Blood and urine analysis have been conducted at 0, 3, and 6 months on fasting blood and urine samples obtained from subjects in the morning between 0900 and 1200 h. Blood and serum samples were analyzed using glutamate-oxaloacetate (GOT), glutamate-pyruvate transaminase (GPT), alkaline phosphatase (ALP), lactate dehydrogenase (LDH), creatine phosphokinase (CPK), total bilirubin (T-Bil), total protein (TP), albumin (ALB), albumin/globulin ratio, total cholesterol (Chl), blood urea nitrogen (BUN), uric acid (UA), creatinine (CRE), C-reactive protein, glucose, white blood cell count (WBC), platelet count (PLT), red blood cell count (RBC), hemoglobin (Hb), hematocrit (Ht), mean corpuscular volume (MCV), mean corpuscular hemoglobin (MCH), mean corpuscular hemoglobin concentration (MCHC), neutrophil, eosinophil granulocyte, basophil, lymphocyte, and monocyte. Urine samples were analyzed for protein and sugar in urine.

Bone marker examination

Specimens were obtained from fasting morning blood or urine. All samples from an individual subject were measured in the same assay run. The examinations for bone formation and bone resorption markers were carried out at 0, 3, and 6 months using commercially available kits according to the manufacturer's instructions. For bone formation markers; osteocalcin (OCN) was measured using immunoradiometric (IRMA) assay kits (Mitsubishi chemical Medience Corporation, Tokyo, Japan), while bone-specific alkaline phosphatase (BAP) was measured using the chemiluminescent enzyme immunoassay (CLEIA) kits (Beckman Coulter Inc., Tokyo, Japan).
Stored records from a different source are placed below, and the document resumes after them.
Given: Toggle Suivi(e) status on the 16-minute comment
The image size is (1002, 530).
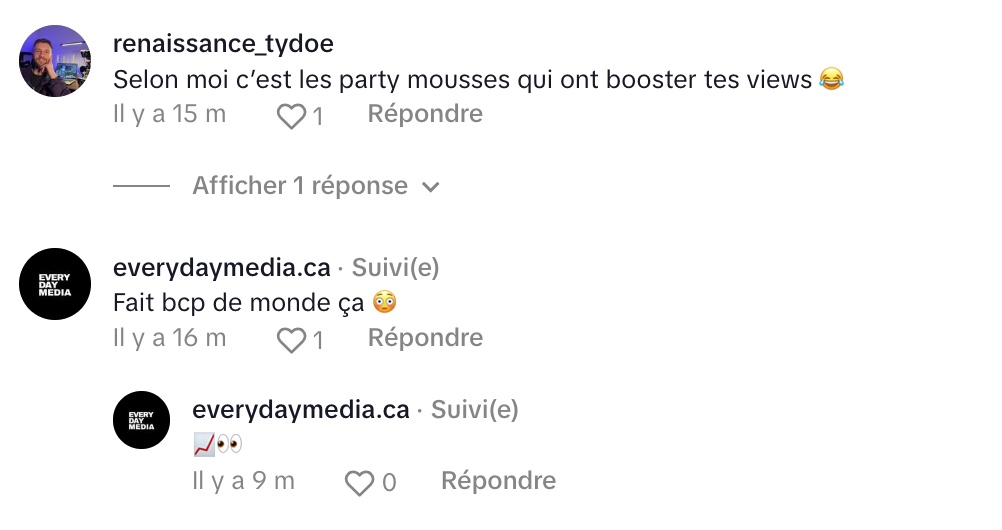Looking at the screenshot, I should [395, 268].
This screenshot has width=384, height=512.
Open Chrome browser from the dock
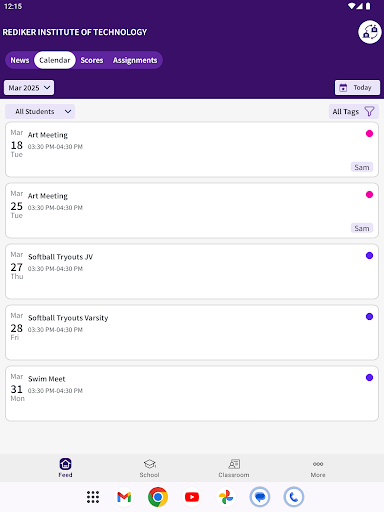(x=158, y=497)

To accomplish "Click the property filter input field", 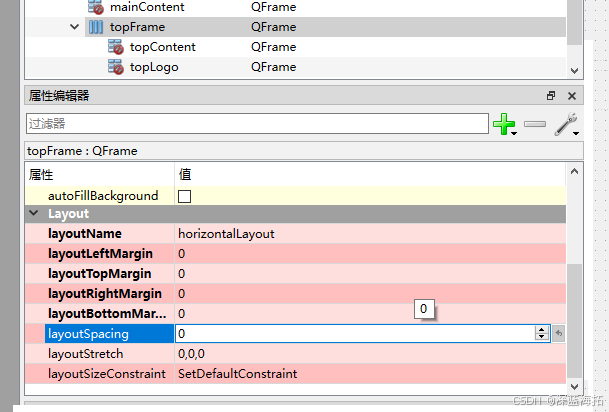I will click(257, 124).
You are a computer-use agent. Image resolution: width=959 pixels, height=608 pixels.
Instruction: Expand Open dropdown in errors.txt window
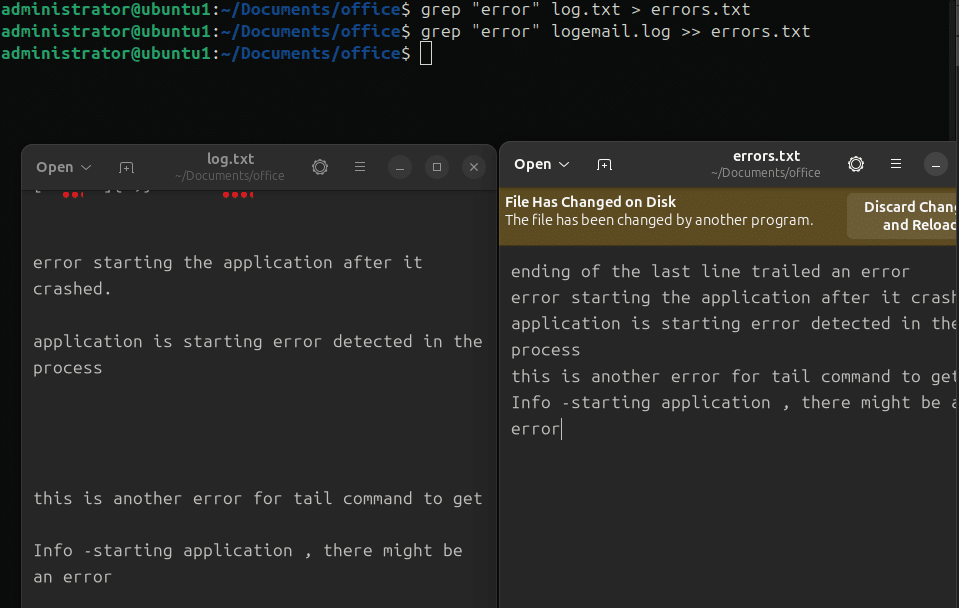[x=541, y=164]
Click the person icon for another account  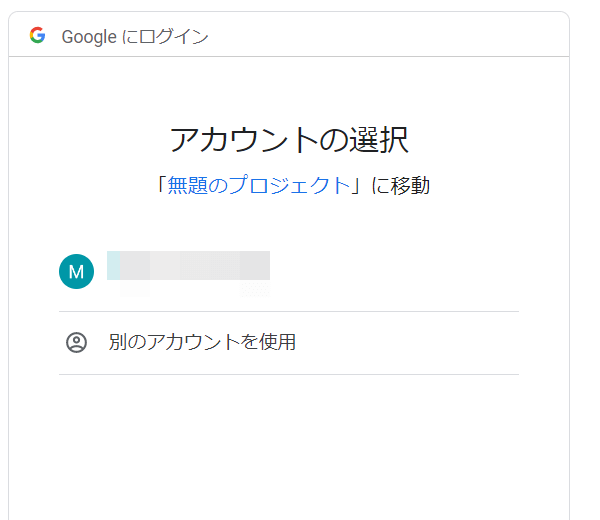tap(77, 342)
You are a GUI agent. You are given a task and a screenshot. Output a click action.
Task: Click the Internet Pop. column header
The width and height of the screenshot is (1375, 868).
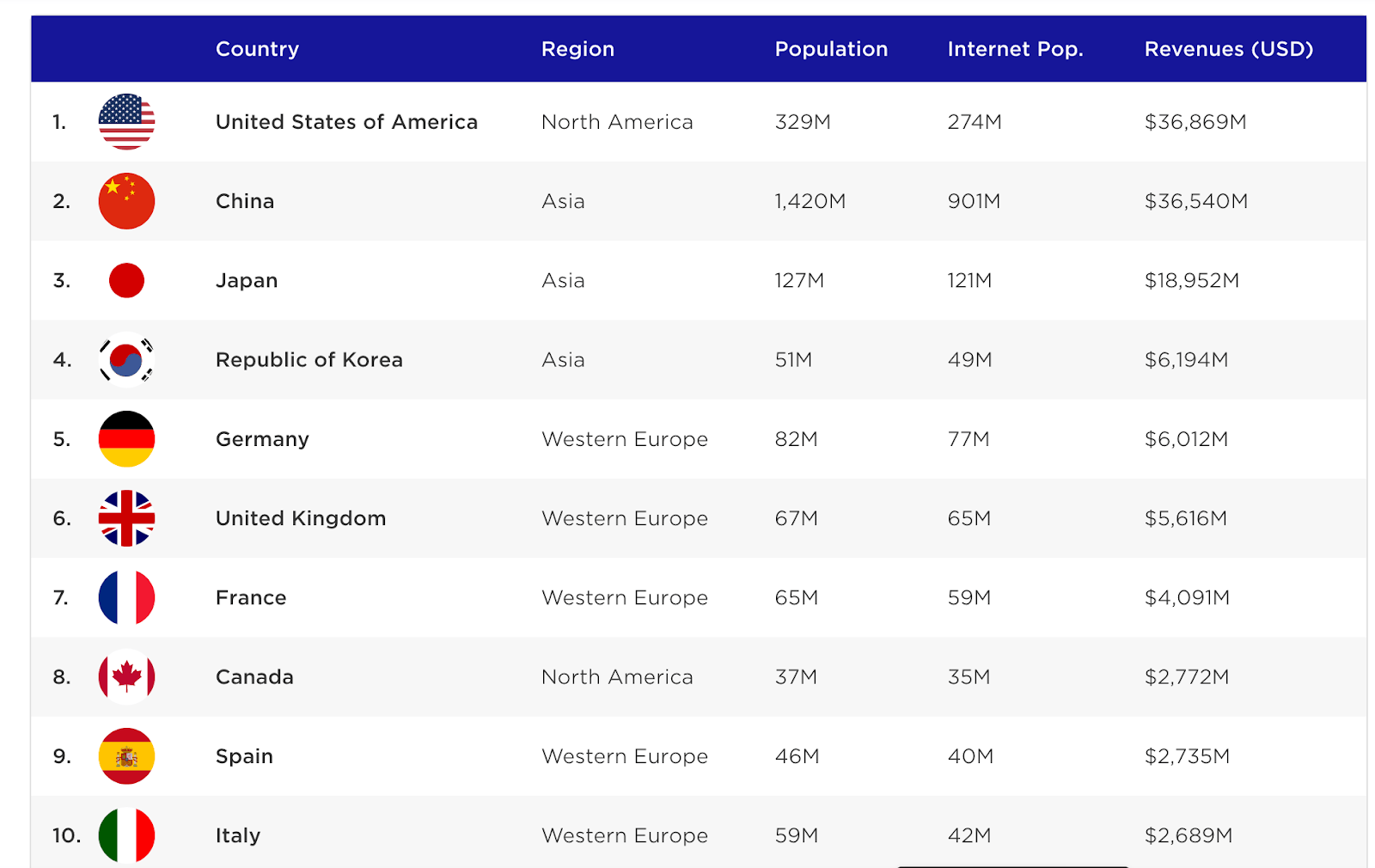1015,49
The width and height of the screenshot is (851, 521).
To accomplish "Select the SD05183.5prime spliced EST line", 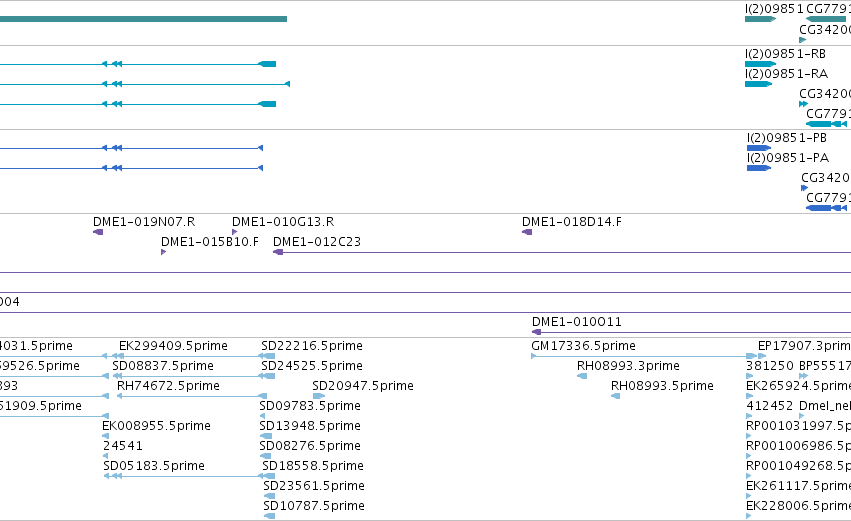I will pyautogui.click(x=189, y=476).
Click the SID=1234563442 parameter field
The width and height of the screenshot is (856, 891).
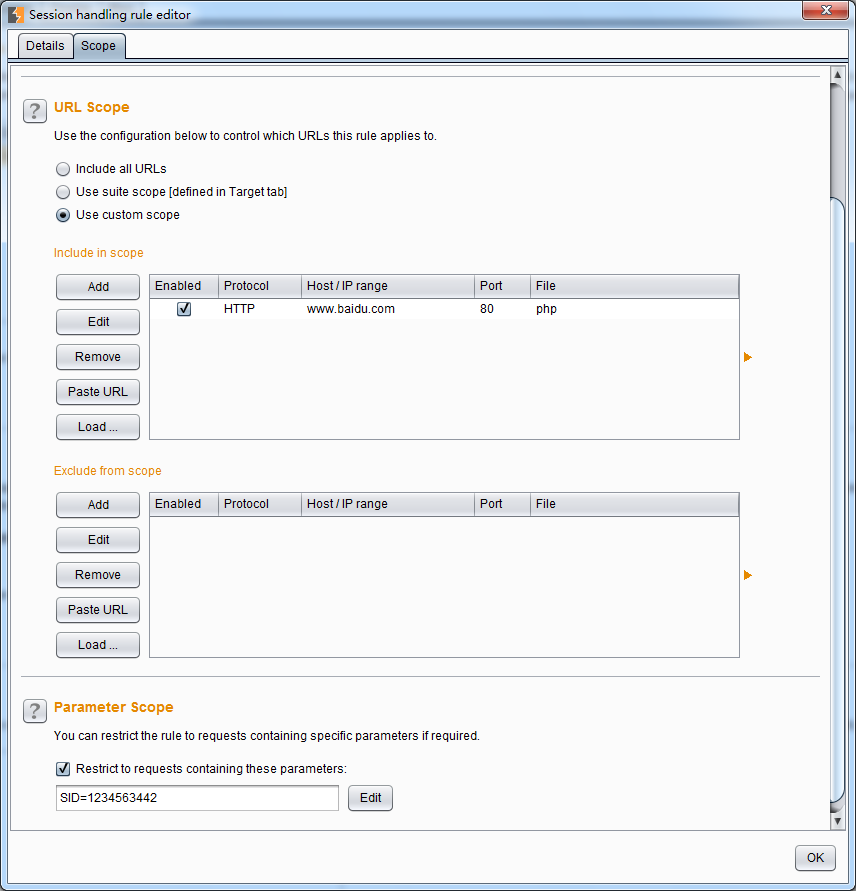[197, 798]
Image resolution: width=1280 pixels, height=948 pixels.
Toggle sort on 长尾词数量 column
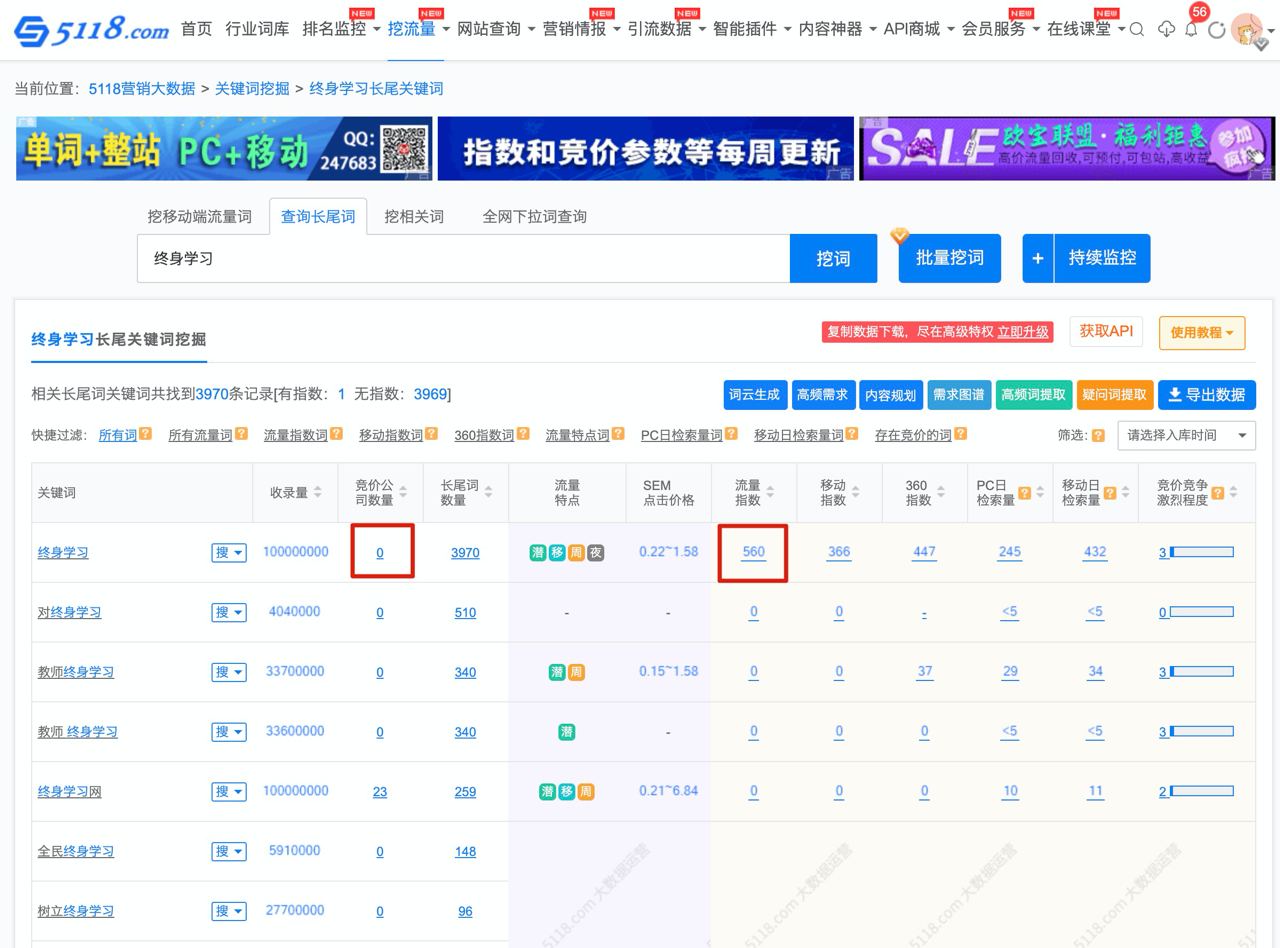click(488, 492)
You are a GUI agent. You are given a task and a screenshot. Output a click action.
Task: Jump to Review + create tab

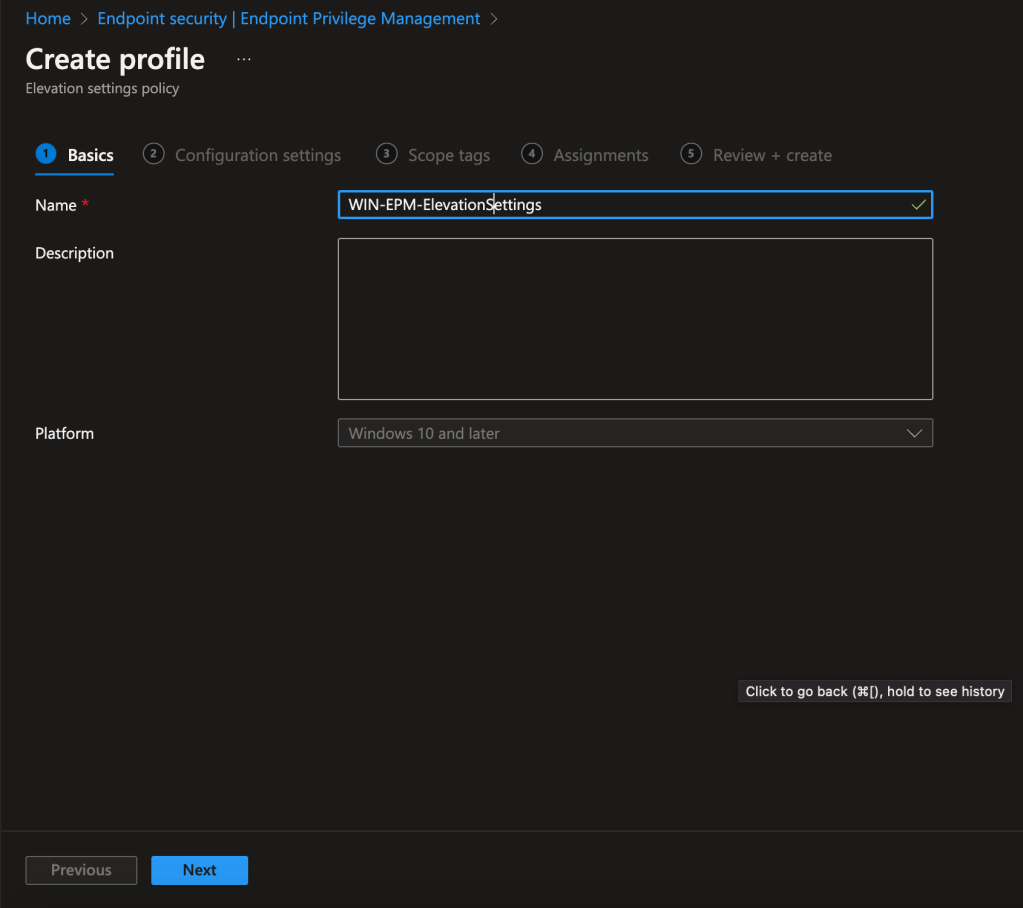772,155
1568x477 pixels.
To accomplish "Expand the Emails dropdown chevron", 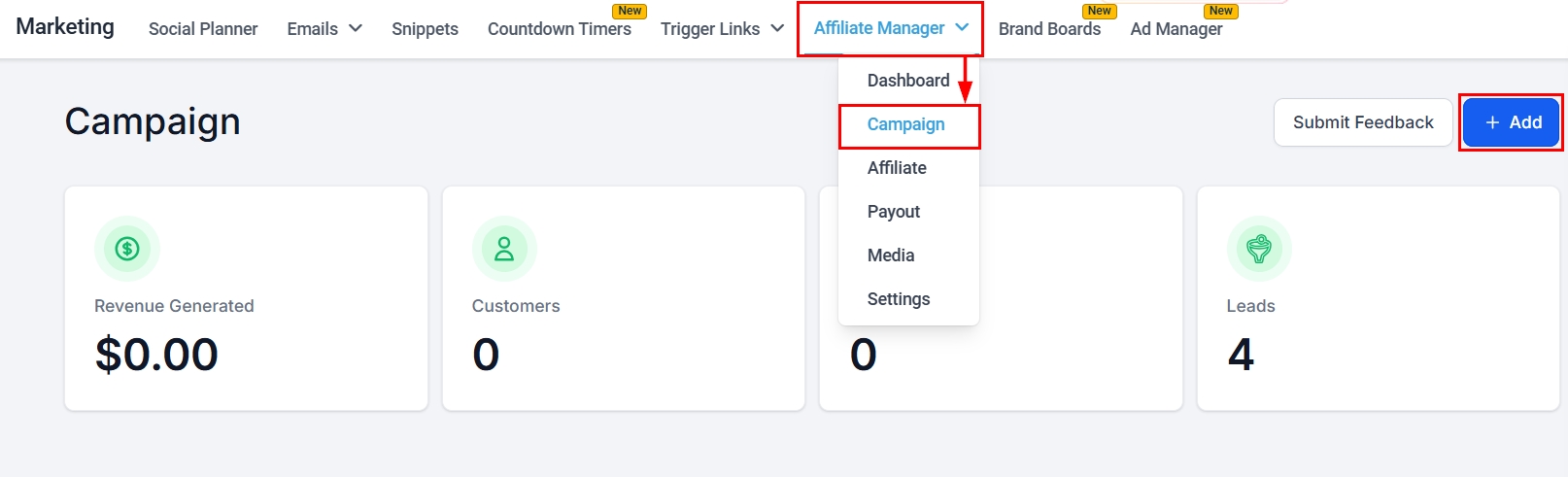I will 356,28.
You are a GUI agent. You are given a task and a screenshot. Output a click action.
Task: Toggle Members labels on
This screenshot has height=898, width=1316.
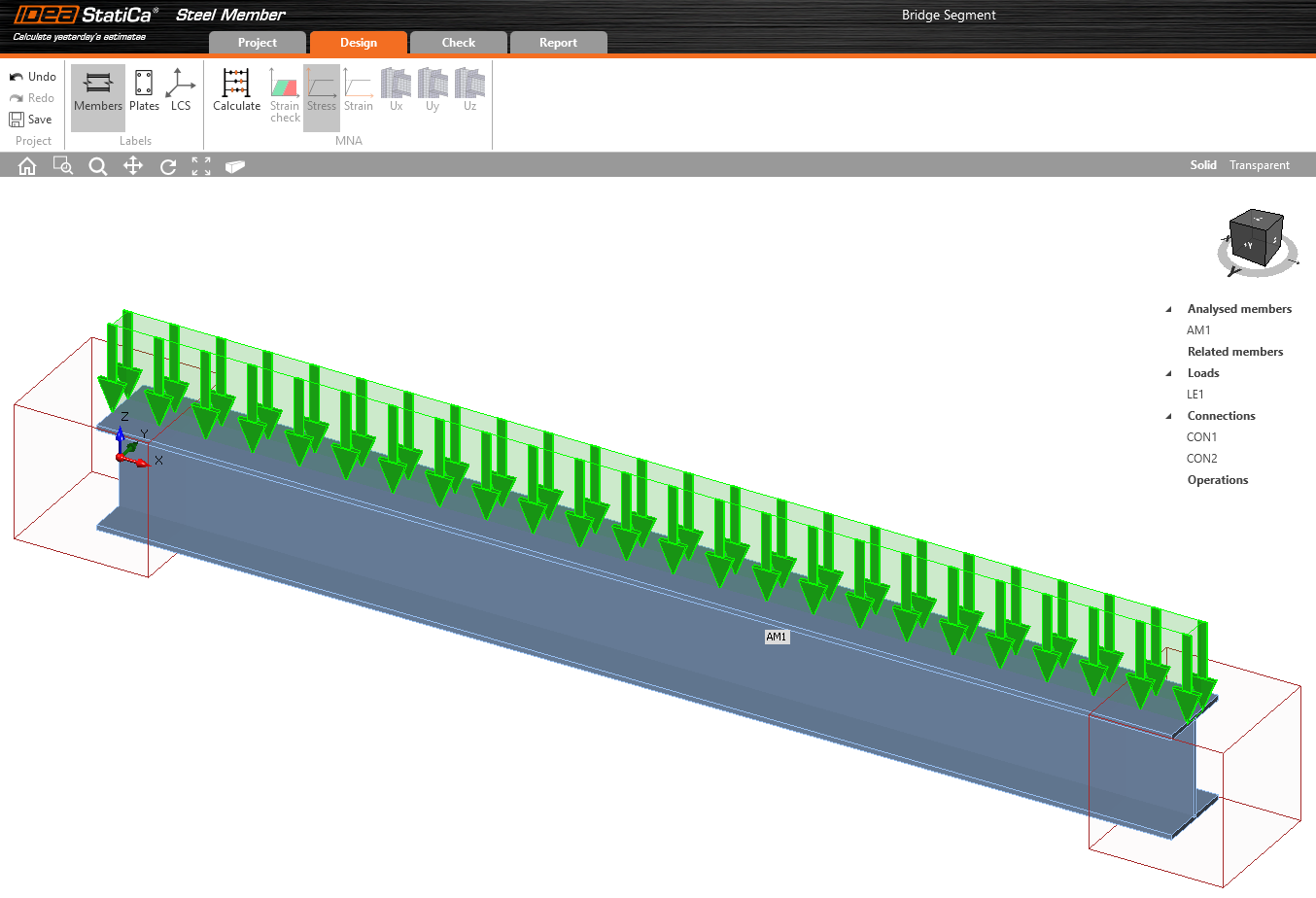tap(98, 91)
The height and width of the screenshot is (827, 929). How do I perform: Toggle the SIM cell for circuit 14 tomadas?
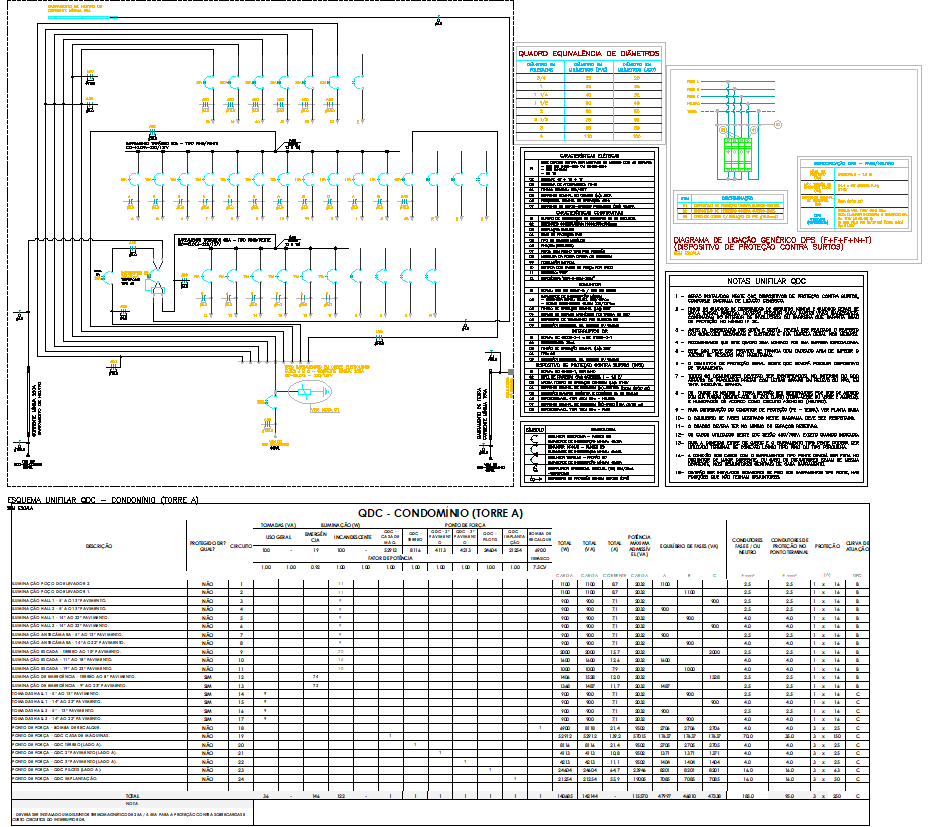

For bone resorption markers, tartarate-resistant acid phosphatase (TRAP) was determined using enzyme immnunoassay kits (DS Pharma Biomedical Co., Ltd, Osaka, Japan), while N-terminal collagen telopeptide (NTx) was determined using the enzyme-linked immunosorbent assay (ELISA) kits (Alere Medical Co., Ltd, Tokyo, Japan).

Bone mineral density

BMD of the lumbar spines was measured at baseline and 6 months by dual energy X-ray absorptiometry (DEXA). The same DEXA was used for all subjects and for serial measurements.

Statistical analysis

Analysis was performed for 65 subjects who completed the 6 months study. Two subjects were dropped out before the first inspection. All statistical analysis was conducted with SPSS statistical software package ver. 11.1J (SPSS Japan Inc., Tokyo, Japan). Statistical comparisons were made by using one-way analysis of variance (ANOVA) and Fisher's PLSD method. Data are presented as means ± SEM.

Results and Discussion

Yolk-derived peptide preparation characteristics

The molecular weight distribution analysis of HYP is shown in Figure 1. Chromatography showed that about 85% of the HYP had a molecular weight of less than 3000 Da and about 70% less than 1000 Da. This relatively low molecular weight of HYP would enhance the absorption and bioavailability of the functional peptides in human (Feng et al. 2009). Effect of different pH, temperatures, and different digestive enzymes against HYP in vitro has been examined and showed its stability for heat up to 140°C, pH 2.0–9.0, and stability to enzymatic digestion (data not shown), therefore, the oral intake of HYP would not undergo further degradation in subjects in this study.

Figure 1.

Analysis of molecular weight distributions of yolk-derived peptide preparation.

Biochemical examination

No differences were observed among three groups in all subjects. All scales for blood and urine analysis were within the normal range and no effects on health were confirmed (data not shown).

Bone formation markers

For analysis of bone formation markers levels, as shown in Figure 2A and B, there were no significant differences between the results obtained from the three groups at third and sixth month.

Figure 2.

Osteocalcin (OCN) change rate (A) and bone-specific alkaline phosphatase (BAP) change rate (B) in women (mean ± SEM) in WA-1, WA-2, and WA-3 groups after 0, 3, and 6 months.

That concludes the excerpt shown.